**Quoted passage**:
──────────

“We’re talking about a 7-to 15-fold increase over the next decade.”
The flex office market already looks like it will see a comeback. Indicators range from the resurrection of WeWork into a publicly held company through a SPAC to a deal with JLL to market and lease co-working spaces in 38 locations across seven U.S. cities.
A JLL survey of 2,000 office workers showed that two-thirds want to work from different locations, suggesting that after a pandemic, there may be multiple places as good as, or better sounding, than another day at home.
According to a CBRE analysis, “Occupiers are increasingly demanding flexible space options, shared meeting space, indoor air quality, connected building apps and touchless technology when considering new leases.” Flex space needs will likely increase “as occupiers shift their strategies away from long-term capital-intensive commitments.”
In addition, workers feel like they can insist on new solutions. According to the ADP Research Institute’s People at Work 2021: A Global Workforce View, two-thirds say they “feel more empowered to take advantage of flexible working arrangements,” up from 26% just before the pandemic hit.
But even if the demand is clear, there is still the question of how much inventory can the market support. “Anyone who says they know exactly what will transpire is lying through their teeth,” Charlie Morris, practice leader for the flexible solutions team at Avison Young, tells GlobeSt.com. “Every single company is different.”

──────────

**Stored data**:
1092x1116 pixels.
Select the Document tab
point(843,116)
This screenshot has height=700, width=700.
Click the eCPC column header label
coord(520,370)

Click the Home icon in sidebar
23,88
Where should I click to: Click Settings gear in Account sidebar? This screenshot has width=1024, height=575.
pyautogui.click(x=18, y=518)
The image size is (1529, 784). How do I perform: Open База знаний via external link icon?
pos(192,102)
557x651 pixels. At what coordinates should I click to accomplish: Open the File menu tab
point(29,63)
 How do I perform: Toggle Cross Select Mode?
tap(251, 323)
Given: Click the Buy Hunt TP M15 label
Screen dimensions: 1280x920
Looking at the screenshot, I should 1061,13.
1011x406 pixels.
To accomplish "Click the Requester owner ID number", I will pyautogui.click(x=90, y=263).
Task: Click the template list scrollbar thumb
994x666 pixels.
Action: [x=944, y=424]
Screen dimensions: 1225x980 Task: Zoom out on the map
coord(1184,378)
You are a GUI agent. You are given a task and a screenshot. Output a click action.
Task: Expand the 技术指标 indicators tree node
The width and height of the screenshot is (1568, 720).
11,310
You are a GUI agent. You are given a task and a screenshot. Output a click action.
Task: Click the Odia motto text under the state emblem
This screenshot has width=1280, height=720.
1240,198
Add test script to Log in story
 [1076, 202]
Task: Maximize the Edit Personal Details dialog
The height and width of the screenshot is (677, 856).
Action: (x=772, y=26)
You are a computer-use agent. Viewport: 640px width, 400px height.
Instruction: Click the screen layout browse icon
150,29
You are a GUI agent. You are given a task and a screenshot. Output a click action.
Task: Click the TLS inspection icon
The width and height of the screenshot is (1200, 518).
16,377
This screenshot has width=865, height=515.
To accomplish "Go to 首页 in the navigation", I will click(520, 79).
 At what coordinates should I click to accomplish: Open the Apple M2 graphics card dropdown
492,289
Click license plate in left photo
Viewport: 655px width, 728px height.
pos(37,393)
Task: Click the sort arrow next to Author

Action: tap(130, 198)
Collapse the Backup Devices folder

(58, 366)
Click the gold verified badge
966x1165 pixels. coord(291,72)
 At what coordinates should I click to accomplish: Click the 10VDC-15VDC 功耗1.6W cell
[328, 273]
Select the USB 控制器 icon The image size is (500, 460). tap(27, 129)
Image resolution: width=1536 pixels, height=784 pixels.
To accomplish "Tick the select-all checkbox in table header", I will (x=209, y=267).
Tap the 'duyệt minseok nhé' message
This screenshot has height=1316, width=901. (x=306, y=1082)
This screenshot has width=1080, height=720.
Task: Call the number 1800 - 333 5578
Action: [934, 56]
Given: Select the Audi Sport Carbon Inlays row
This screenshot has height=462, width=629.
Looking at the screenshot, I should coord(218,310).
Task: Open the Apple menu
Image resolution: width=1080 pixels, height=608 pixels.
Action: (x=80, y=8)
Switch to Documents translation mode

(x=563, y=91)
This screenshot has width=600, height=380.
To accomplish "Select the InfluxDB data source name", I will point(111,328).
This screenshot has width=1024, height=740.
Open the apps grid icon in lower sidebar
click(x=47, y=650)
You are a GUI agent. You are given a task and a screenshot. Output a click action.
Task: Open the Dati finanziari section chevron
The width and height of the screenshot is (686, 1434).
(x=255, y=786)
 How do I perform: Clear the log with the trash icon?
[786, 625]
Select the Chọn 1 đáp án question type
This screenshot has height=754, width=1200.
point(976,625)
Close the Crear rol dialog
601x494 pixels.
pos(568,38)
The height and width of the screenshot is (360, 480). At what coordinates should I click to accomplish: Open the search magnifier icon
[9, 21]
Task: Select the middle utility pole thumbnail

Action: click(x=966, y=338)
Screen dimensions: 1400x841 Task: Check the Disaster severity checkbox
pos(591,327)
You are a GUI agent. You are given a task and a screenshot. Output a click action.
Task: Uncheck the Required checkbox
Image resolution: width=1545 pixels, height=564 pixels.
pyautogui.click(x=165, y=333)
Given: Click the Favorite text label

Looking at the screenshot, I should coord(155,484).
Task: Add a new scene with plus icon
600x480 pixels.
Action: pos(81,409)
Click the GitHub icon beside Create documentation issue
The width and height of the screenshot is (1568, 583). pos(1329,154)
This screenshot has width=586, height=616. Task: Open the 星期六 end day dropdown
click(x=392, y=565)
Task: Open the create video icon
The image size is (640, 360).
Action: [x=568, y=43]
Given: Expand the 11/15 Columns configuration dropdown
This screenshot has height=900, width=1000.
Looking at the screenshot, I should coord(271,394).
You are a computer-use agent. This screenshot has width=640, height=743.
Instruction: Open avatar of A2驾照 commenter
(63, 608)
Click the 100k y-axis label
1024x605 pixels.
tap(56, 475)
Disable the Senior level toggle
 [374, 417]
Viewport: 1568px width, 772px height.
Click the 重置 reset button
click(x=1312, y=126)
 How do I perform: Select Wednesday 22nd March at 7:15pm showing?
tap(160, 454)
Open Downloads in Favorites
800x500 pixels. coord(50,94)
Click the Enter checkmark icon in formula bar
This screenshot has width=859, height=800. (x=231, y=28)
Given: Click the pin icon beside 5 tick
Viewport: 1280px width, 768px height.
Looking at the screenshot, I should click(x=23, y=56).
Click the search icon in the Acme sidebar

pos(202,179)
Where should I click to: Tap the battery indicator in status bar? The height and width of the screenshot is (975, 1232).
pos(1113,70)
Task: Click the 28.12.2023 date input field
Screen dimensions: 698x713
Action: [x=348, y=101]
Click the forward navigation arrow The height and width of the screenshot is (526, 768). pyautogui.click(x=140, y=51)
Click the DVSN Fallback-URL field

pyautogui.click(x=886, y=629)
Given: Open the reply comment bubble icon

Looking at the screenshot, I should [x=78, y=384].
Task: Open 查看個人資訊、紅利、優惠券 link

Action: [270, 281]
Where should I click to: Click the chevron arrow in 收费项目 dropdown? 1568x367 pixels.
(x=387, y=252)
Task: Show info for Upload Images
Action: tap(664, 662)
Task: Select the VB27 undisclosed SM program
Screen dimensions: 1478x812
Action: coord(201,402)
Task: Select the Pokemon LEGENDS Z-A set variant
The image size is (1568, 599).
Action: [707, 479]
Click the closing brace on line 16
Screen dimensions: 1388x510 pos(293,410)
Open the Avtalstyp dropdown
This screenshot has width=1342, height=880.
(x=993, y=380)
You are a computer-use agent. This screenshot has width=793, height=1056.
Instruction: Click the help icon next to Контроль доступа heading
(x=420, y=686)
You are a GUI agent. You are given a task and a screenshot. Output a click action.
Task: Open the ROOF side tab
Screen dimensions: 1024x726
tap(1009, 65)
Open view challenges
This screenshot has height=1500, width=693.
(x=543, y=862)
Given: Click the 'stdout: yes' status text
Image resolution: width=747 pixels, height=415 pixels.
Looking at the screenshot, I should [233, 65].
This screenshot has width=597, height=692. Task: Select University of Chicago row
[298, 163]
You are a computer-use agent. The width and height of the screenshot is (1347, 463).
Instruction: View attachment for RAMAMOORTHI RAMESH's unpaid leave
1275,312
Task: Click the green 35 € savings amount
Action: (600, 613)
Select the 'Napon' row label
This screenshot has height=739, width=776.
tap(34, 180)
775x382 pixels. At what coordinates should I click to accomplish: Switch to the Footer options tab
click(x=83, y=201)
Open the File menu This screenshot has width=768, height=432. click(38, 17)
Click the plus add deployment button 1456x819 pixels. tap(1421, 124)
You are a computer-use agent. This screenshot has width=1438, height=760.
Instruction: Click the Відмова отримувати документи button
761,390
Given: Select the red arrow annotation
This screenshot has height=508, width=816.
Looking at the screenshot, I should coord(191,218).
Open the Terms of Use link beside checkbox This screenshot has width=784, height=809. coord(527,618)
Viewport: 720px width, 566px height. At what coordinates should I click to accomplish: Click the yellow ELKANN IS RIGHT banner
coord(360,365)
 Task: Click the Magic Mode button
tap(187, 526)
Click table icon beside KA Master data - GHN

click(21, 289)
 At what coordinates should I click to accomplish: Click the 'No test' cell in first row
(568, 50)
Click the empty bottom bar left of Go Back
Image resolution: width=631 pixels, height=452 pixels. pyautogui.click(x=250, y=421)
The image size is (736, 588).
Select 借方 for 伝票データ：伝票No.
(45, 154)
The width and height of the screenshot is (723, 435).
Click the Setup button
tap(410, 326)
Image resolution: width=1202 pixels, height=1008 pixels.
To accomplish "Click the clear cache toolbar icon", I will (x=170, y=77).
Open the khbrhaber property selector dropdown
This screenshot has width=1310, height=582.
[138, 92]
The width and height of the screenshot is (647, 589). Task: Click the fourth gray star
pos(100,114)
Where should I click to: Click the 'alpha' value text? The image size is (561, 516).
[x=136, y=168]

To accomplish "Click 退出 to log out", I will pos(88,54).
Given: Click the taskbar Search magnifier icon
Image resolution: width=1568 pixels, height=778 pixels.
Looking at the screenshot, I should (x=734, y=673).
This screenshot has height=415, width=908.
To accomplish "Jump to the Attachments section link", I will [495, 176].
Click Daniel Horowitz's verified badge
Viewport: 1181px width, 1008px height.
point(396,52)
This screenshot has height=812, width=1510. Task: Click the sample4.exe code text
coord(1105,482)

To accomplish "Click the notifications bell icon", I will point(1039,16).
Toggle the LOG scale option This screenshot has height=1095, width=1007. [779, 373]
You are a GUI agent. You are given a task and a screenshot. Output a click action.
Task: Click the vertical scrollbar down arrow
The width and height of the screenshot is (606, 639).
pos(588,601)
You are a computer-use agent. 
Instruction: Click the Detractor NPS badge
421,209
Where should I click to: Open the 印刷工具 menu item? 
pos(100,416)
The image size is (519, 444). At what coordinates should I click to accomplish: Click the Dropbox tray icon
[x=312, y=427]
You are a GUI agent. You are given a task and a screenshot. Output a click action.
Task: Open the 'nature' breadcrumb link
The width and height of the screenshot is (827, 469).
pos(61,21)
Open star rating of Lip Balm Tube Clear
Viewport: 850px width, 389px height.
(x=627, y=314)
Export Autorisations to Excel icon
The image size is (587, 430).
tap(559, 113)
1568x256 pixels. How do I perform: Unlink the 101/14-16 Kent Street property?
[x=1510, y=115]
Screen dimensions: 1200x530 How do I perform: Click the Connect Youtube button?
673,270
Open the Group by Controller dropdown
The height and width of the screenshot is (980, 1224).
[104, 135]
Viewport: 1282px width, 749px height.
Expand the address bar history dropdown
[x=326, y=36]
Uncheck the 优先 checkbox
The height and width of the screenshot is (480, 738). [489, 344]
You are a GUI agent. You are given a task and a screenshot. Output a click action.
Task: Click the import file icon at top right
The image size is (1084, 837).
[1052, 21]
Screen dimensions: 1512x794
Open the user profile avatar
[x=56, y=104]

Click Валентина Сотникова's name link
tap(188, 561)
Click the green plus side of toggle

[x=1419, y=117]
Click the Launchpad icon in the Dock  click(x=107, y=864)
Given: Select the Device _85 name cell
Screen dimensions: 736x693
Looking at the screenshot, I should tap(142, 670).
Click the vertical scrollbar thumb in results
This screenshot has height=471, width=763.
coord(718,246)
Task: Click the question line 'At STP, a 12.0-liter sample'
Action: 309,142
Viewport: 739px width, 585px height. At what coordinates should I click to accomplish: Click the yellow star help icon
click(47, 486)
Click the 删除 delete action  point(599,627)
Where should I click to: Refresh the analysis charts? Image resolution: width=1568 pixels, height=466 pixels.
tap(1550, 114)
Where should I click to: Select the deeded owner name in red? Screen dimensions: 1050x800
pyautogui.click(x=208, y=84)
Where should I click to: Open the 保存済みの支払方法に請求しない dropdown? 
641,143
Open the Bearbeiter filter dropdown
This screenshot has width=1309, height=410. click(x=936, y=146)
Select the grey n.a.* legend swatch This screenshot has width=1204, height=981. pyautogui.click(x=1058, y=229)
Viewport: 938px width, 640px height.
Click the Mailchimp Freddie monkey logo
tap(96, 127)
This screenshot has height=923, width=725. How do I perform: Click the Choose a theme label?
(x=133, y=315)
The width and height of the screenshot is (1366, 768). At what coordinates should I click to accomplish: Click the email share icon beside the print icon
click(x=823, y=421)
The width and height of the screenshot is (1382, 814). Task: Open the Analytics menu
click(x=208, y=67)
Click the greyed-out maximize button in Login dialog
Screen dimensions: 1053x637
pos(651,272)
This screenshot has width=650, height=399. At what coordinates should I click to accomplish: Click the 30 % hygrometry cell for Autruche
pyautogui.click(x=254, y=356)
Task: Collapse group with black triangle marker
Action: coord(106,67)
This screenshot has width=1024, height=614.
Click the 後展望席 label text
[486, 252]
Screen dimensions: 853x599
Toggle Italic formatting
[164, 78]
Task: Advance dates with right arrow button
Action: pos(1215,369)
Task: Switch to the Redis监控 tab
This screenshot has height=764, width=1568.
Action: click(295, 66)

──────────

**Work task A**: Write out the stretch of the flex office article from "A JLL survey" through "day at home.", copying it word for word.
**Work task B**: According to the flex office article, which firm does Charlie Morris work for?

**Answer area A**:
A JLL survey of 2,000 office workers showed that two-thirds want to work from different locations, suggesting that after a pandemic, there may be multiple places as good as, or better sounding, than another day at home.

**Answer area B**: Avison Young, where he is practice leader for the flexible solutions team.